Convert the lines below into a Markdown table with the columns "Row" and "Line". Number each line, and leave out the blank lines.

*RECORDS SHOWN*.
※ ※ ※
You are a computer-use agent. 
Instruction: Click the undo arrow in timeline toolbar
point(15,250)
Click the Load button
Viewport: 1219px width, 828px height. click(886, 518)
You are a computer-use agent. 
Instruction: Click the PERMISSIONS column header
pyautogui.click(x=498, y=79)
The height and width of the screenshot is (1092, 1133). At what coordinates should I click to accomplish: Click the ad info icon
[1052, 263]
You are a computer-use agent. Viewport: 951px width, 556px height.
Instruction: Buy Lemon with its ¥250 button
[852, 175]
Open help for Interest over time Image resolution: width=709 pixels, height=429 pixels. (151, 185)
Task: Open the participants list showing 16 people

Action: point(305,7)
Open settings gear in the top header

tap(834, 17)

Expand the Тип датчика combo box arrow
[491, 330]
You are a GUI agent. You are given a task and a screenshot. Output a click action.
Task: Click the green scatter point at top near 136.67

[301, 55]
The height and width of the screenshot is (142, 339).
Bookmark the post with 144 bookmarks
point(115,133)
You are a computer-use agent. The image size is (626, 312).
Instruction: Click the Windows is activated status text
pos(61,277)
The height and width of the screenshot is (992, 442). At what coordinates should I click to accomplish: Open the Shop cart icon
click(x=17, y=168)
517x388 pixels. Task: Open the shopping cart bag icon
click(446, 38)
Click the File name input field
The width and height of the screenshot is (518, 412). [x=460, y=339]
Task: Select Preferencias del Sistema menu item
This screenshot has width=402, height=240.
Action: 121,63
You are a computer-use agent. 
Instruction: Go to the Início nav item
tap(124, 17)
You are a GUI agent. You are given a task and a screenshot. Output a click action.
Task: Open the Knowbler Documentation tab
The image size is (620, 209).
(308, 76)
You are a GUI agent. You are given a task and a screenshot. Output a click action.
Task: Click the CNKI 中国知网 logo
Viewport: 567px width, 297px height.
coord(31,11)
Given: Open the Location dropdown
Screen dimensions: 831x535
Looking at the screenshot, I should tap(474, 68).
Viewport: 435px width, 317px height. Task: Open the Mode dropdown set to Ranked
※ ※ ※
*EXERCISE ANSWER*.
| Row | Line |
|---|---|
| 1 | You are a computer-use agent.  |
| 2 | Instruction: Click the undo arrow in timeline toolbar |
| 3 | point(15,250) |
| 4 | Click the Load button |
| 5 | Viewport: 1219px width, 828px height. click(886, 518) |
| 6 | You are a computer-use agent.  |
| 7 | Instruction: Click the PERMISSIONS column header |
| 8 | pyautogui.click(x=498, y=79) |
| 9 | The height and width of the screenshot is (1092, 1133). At what coordinates should I click to accomplish: Click the ad info icon |
| 10 | [1052, 263] |
| 11 | You are a computer-use agent. Viewport: 951px width, 556px height. |
| 12 | Instruction: Buy Lemon with its ¥250 button |
| 13 | [852, 175] |
| 14 | Open help for Interest over time Image resolution: width=709 pixels, height=429 pixels. (151, 185) |
| 15 | Task: Open the participants list showing 16 people |
| 16 | Action: point(305,7) |
| 17 | Open settings gear in the top header |
| 18 | tap(834, 17) |
| 19 | Expand the Тип датчика combo box arrow |
| 20 | [491, 330] |
| 21 | You are a GUI agent. You are given a task and a screenshot. Output a click action. |
| 22 | Task: Click the green scatter point at top near 136.67 |
| 23 | [301, 55] |
| 24 | The height and width of the screenshot is (142, 339). |
| 25 | Bookmark the post with 144 bookmarks |
| 26 | point(115,133) |
| 27 | You are a computer-use agent. The image size is (626, 312). |
| 28 | Instruction: Click the Windows is activated status text |
| 29 | pos(61,277) |
| 30 | The height and width of the screenshot is (992, 442). At what coordinates should I click to accomplish: Open the Shop cart icon |
| 31 | click(x=17, y=168) |
| 32 | 517x388 pixels. Task: Open the shopping cart bag icon |
| 33 | click(446, 38) |
| 34 | Click the File name input field |
| 35 | The width and height of the screenshot is (518, 412). [x=460, y=339] |
| 36 | Task: Select Preferencias del Sistema menu item |
| 37 | This screenshot has width=402, height=240. |
| 38 | Action: 121,63 |
| 39 | You are a computer-use agent.  |
| 40 | Instruction: Go to the Início nav item |
| 41 | tap(124, 17) |
| 42 | You are a GUI agent. You are given a task and a screenshot. Output a click action. |
| 43 | Task: Open the Knowbler Documentation tab |
| 44 | The image size is (620, 209). |
| 45 | (308, 76) |
| 46 | You are a GUI agent. You are given a task and a screenshot. Output a click action. |
| 47 | Task: Click the CNKI 中国知网 logo |
| 48 | Viewport: 567px width, 297px height. |
| 49 | coord(31,11) |
| 50 | Given: Open the Location dropdown |
| 51 | Screen dimensions: 831x535 |
| 52 | Looking at the screenshot, I should tap(474, 68). |
| 53 | Viewport: 435px width, 317px height. Task: Open the Mode dropdown set to Ranked |